Old books and MS Word 3

I got this book a couple of weeks ago through an interlibrary loan and was struck by how much it looks like what it is: an engineering book published in the ’70s.

I showed it to a friend who’s about the same age as me and asked him when he thought it was published. Without a moment’s hesitation, he said “Late ’70s,” which was dead on (©1979). We both have several books on our shelves that have this look.

I don’t have the design vocabulary to identify what it is about the book that made us so certain of its vintage. I’m sure the font plays a big role, even though most of my ’70s textbooks use a sans-serif font. The size of the title text must also be a factor, as well as the non sequitur image taken from the book’s interior.

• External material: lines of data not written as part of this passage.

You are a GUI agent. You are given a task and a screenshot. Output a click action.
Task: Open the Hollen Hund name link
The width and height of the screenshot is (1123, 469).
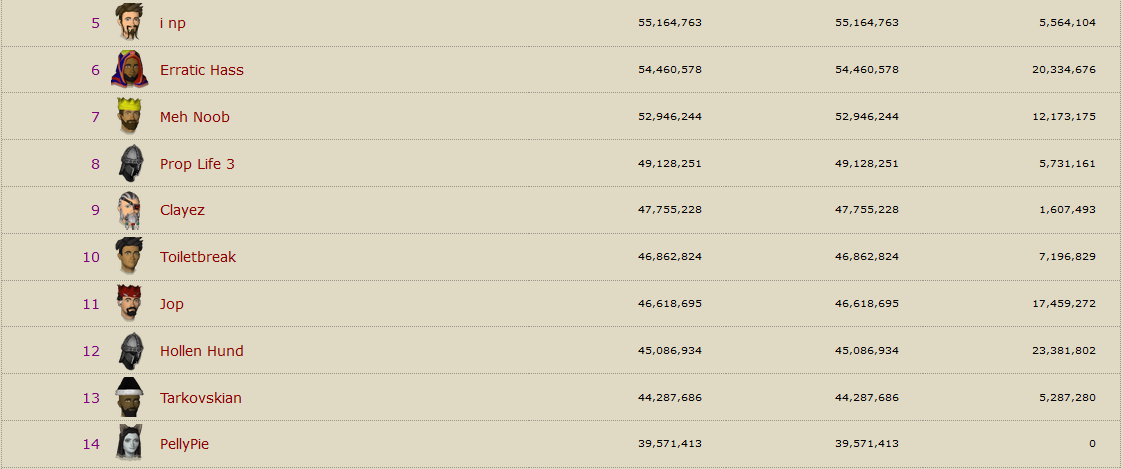coord(202,351)
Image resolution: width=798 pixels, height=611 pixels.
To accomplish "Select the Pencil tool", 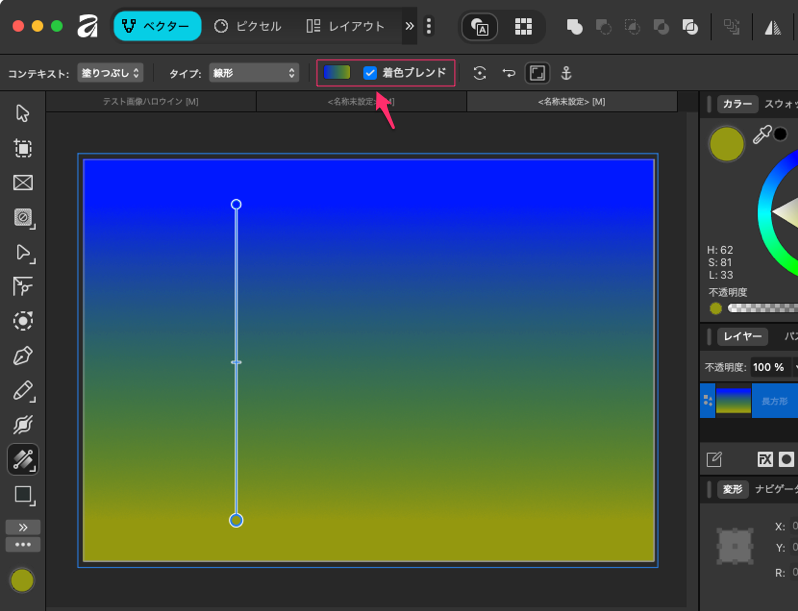I will [x=22, y=391].
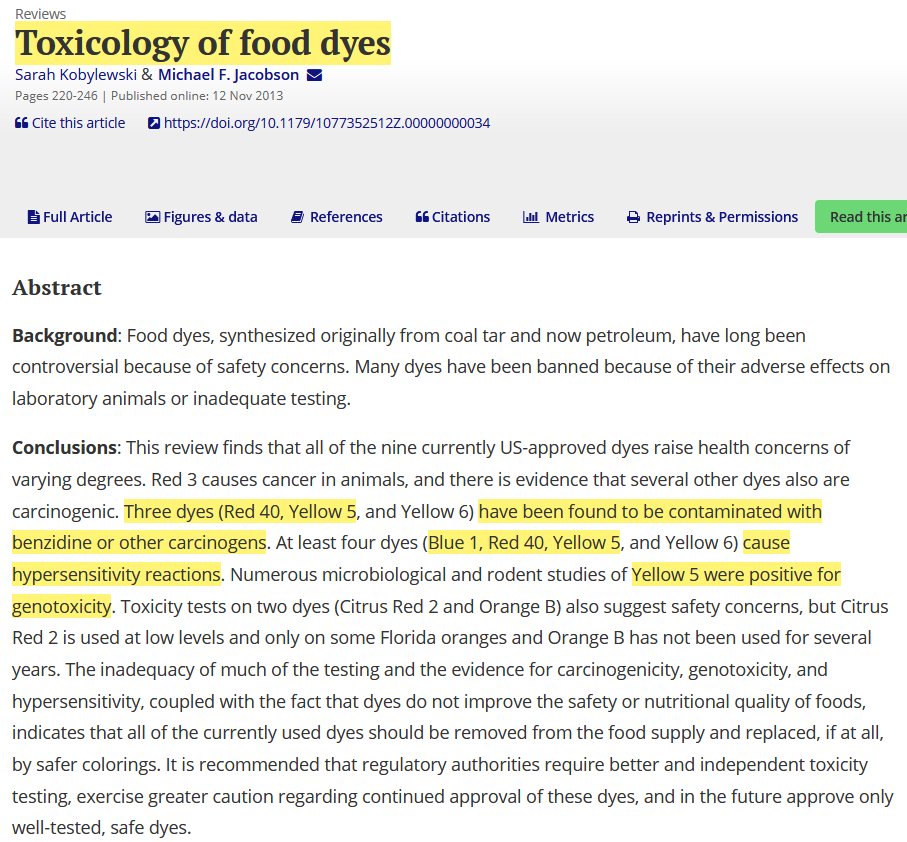
Task: Click the quote icon before Cite this article
Action: (x=21, y=123)
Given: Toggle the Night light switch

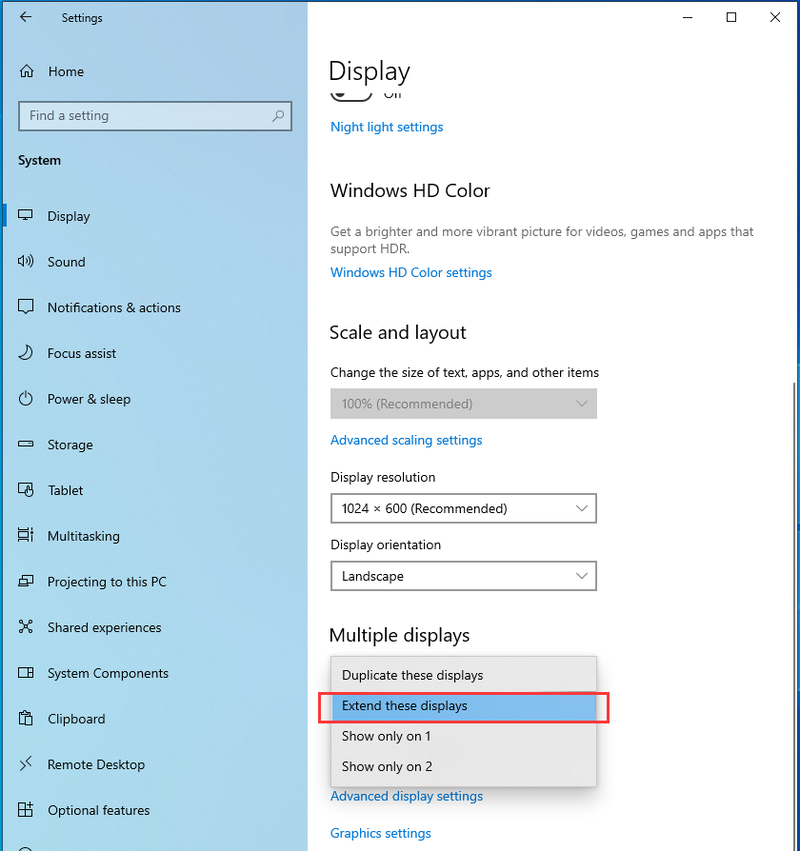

And speaking of the book’s interior, here’s something you don’t see anymore:

That’s typewritten text, children, something you may have only read about. Books like this, destined for small sales, were produced through something called camera-ready copy. The authors were sent a stack of paper with light blue lines defining the margins.

The copy was typed within the margins and sent off to the publisher. The sheets were photographed and printing plates made directly from the photos. No real editing or book design—other than the cool cover, of course.

This inexpensive method of generating technical books persisted at least into the ’80s. When I was a young faculty member, two of my older colleagues had agreed to put together a book on certain computational techniques and several members of the department, including me, were contributing chapters/articles for it. The department was Mac-centric at the time and our word processor was Microsoft Word 3.

Word 3 was Microsoft’s second generation word processor for the Mac. The Word 1.x line ended at version 1.5, and there was no 2.x line. According to the folks from Redmond, the new Word was such a tremendous improvement that a single-digit increase in the version number wasn’t sufficient to express its awesome power. So after 1.5 came 3.0.

And, no question, Word 3 came with a footlong list of new features. It would have been a great program if they’d all worked.

The computational techniques book was the first time any of us had tried to use Word for camera-ready copy. It seemed like it was going to be simple: print out our drafts on normal paper with normal margins, then make the margins narrower to match the camera-ready sheets when we were ready to print the final copies. I think the plan was to print the finals on regular paper, cut off the margins, then paste (literally) them down onto the camera-ready paper.

Everything was going well until we had to change the margins. Word hated narrow margins and started behaving unpredictably. I don’t remember the specific numbers, but you could set the margins down to some value (say 0.6 inches) and the document would print as specified. Go any lower than that (say 0.59 inches), and the margins would be wildly different. Worse, there seemed to be no relation between what you specified and what got printed; set the margin to 0.59. 0.58, and 0.57 in turn, and you’d get printed margins all over the map.

This was disconcerting, to say the least. Writing the damned chapters was supposed to be the hard part; printing was supposed to be trivial. Eventually, one of the graduate students found, through trial and error, a set of margins1 that gave us printouts that fit the blue lines. He became the hero of the department.

It wasn’t long before I began hearing of other problems with Word 3. To many users, it was “Microsoft Weird,” a program to be avoided at all costs. I soon dropped it in favor of WriteNow, the word processor from NeXT whose feature list wasn’t nearly so long but was solid on the features it had.

It was about ten years later, when I switched to Linux, that I gave up on word processors altogether and began writing exclusively in text files. Troff and LaTeX may take some getting used to, but they always put the margins where you tell them.


  1. Even though the right and left margins were supposed to be the same, you had to enter different values to get them to print that way. I seem to recall that one of the specified values was negative, but I don’t trust that memory. It couldn’t have been that bad, could it?